> _WHAT NEEDS TO BE DONE_
Look through the listing below and write out exactly the lines from the line with "Japan Music Full Album (708, 723)" to the line with "Screenshot is 412x1472.", both included, and no others.

----------------------------------------

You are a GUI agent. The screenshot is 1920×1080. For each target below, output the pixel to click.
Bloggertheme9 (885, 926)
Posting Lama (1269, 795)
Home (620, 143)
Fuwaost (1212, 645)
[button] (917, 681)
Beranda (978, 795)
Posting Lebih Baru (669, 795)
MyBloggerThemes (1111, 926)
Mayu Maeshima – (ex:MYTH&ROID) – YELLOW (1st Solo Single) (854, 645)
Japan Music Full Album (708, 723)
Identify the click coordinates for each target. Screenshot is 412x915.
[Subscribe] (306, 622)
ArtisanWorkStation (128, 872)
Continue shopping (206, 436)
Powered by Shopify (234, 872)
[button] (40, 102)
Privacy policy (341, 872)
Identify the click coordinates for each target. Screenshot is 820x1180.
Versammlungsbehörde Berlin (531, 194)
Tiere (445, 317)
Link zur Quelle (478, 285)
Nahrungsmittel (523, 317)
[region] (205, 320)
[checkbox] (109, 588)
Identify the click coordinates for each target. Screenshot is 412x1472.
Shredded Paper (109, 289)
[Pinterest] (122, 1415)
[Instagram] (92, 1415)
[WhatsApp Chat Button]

----------------------------------------

> _ANSWER TO THE EXERCISE_
Japan Music Full Album (708, 723)
Identify the click coordinates for each target. Screenshot is 412x915.
[Subscribe] (306, 622)
ArtisanWorkStation (128, 872)
Continue shopping (206, 436)
Powered by Shopify (234, 872)
[button] (40, 102)
Privacy policy (341, 872)
Identify the click coordinates for each target. Screenshot is 820x1180.
Versammlungsbehörde Berlin (531, 194)
Tiere (445, 317)
Link zur Quelle (478, 285)
Nahrungsmittel (523, 317)
[region] (205, 320)
[checkbox] (109, 588)
Identify the click coordinates for each target. Screenshot is 412x1472.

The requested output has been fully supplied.